One day I was with a boyfriend at one of his family reunions. I thought my hair looked awful and my shirt look a little too worn.
Then a little girl came up to me. She looked me straight in the eye with the cutest face and said, "You're really pretty."
Before I could even respond she ran away with the biggest smile on her face.
That still puts a smile on my face still to this day. I'll never forget it.
One summer in my early teens, I attended a co-ed sleep-away camp for the first time. I didn't have a ton of friends at home, so I was thrilled when the coolest kids at camp somehow deemed me worthy enough to be in their elite inner circle.
It was the early 2000s, and midriff-bearing tops with Juicy Couture sweatpants were super popular. Protected by a cluster of popular friends, I strutted around camp like I owned the place, shrouding my long, gangly legs in sweatpants and mini tank tops. I felt free and beautiful and cool.
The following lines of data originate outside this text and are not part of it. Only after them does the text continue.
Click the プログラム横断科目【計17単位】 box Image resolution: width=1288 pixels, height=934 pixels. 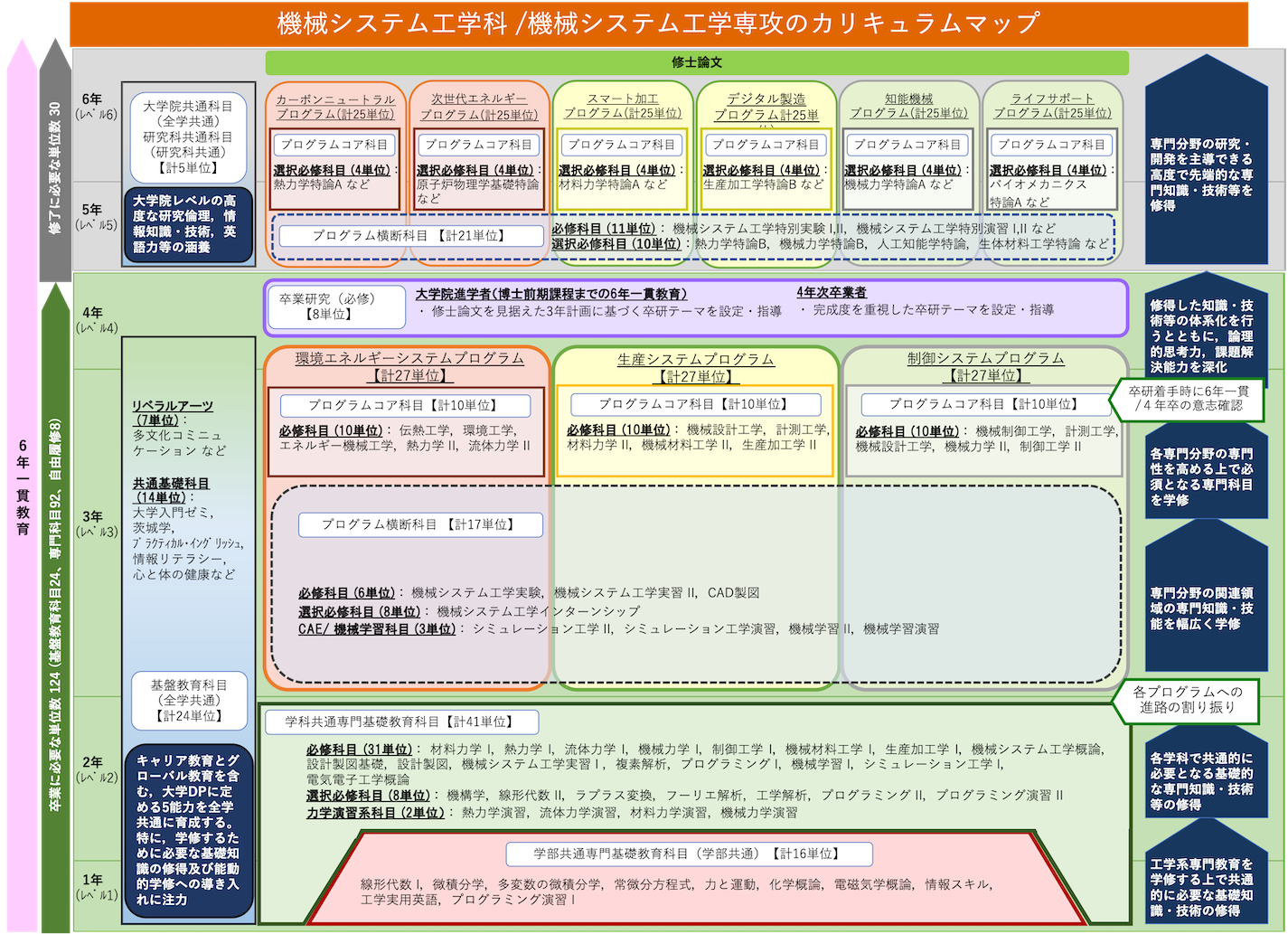[x=420, y=524]
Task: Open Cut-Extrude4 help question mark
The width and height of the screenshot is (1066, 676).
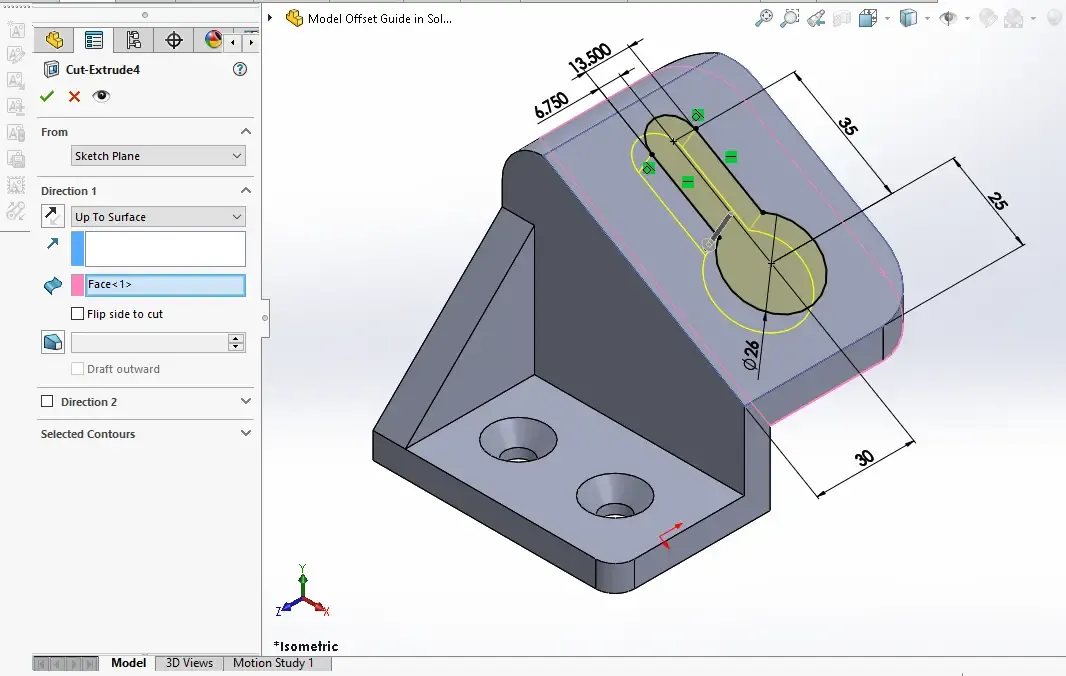Action: (x=239, y=69)
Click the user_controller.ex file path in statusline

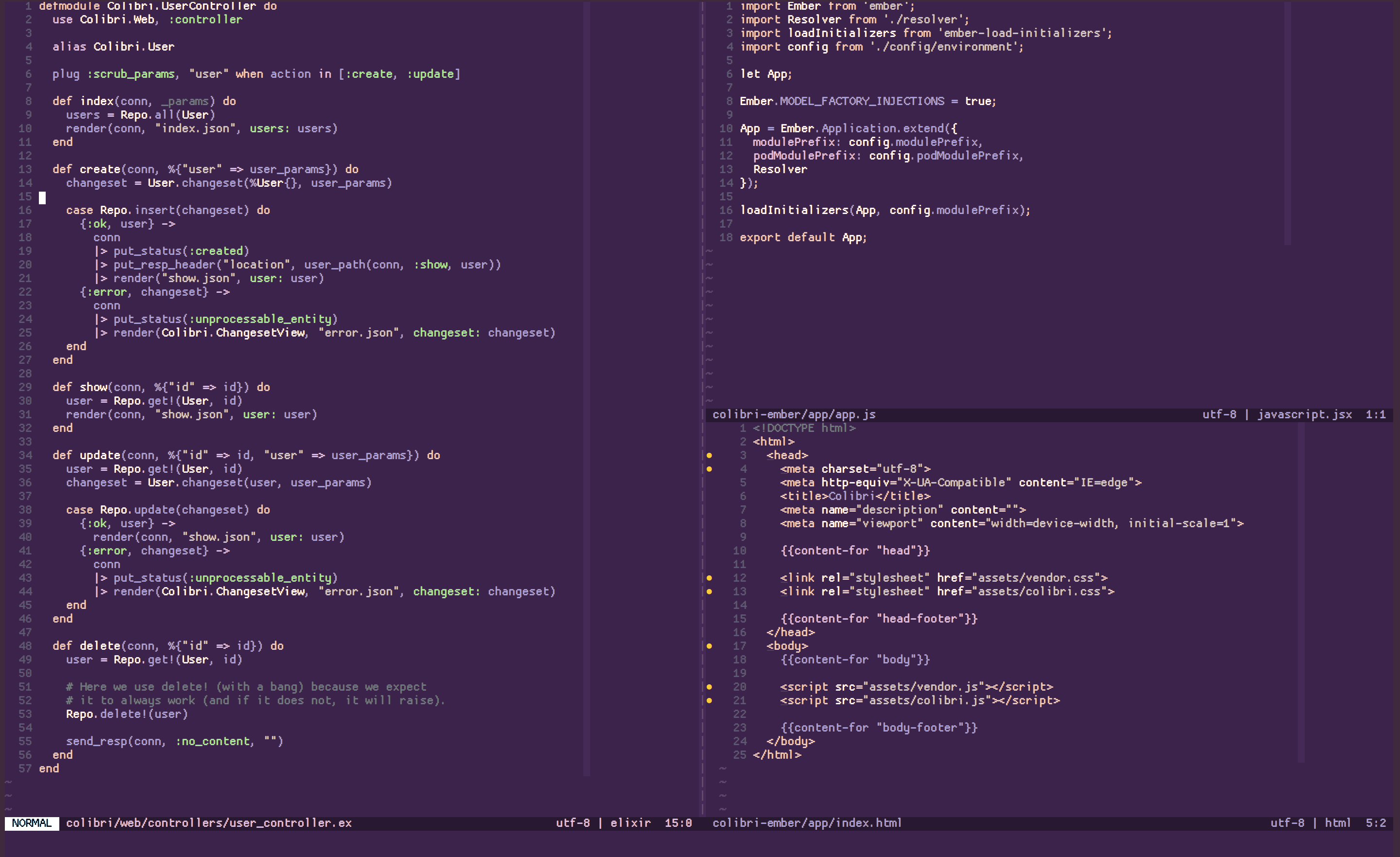pyautogui.click(x=209, y=823)
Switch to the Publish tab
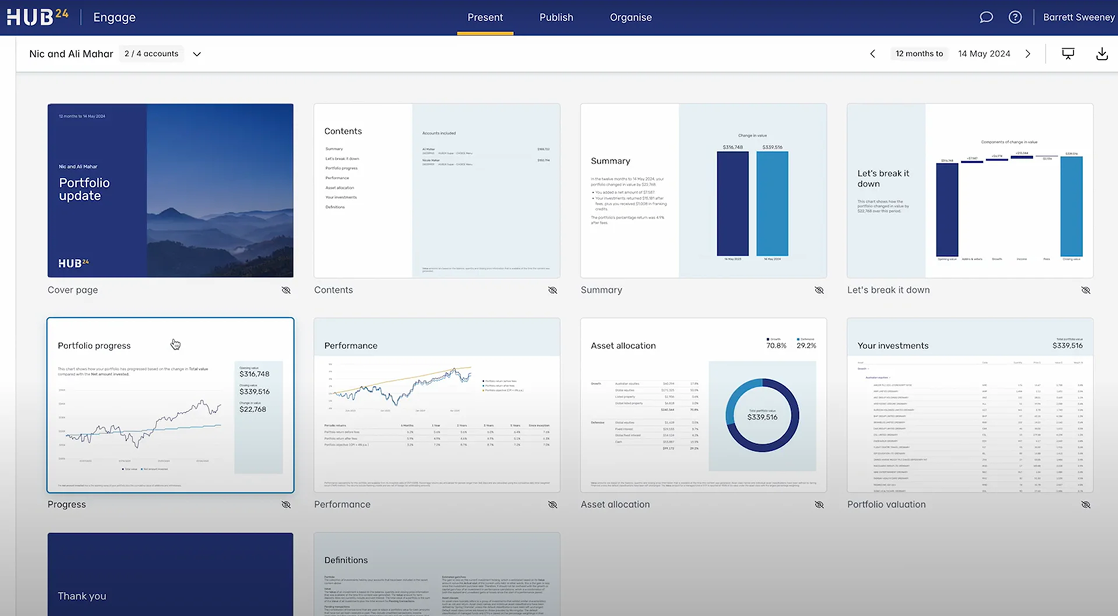This screenshot has width=1118, height=616. tap(556, 17)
There was one guy at camp who I had a crush on, but I was too shy to do anything. At that point, I had never had a boyfriend or kissed anyone. I got his AIM screen name, and once camp was over I started talking to him online. Maybe it was my newfound confidence that came with my brief stint as a popular girl, or maybe it was the safety of my computer screen, but I got up the courage to ask him what he thought about me.
It took him a while to get it out, but eventually he told me, "You should never wear sweatpants. Like, ever."
Apparently he and the rest of the guys all decided that I should not be allowed to wear sweatpants because they looked wrong on me with my long legs.
I wish I could say that after that moment, I realized what a loser this guy was, and how dare he have the audacity to think he had the authority to tell me what I could and couldn't wear.
But as a shy kid who just wanted to fit in, I felt like I had done something wrong, like I had failed. I felt ashamed. I stopped wearing sweatpants.
I'm sitting in history and these two guys who I consider my friends sit behind me.
While we're all doing our classwork, the two guys start talking, and eventually I start listening. Then they start talking about me. One of them says, "You know, she has an okay body, but the ugliest face I've seen. " His friend agrees, and the bell rings for lunch.
I slowly pack my things up and go to the bathroom for lunch and just sit in a stall because I can't face anyone.
This happened in 7th grade. I'm now a senior in college, and I will never forget this day.
Has anyone ever made a fleeting comment about you that immediately became tattooed onto the front of your brain for all of eternity, impacting your self-perception and self-worth? Whether it was an offhand comment made by someone you love and respect or a fleeting declaration by someone you barely know, we share the moments that stick.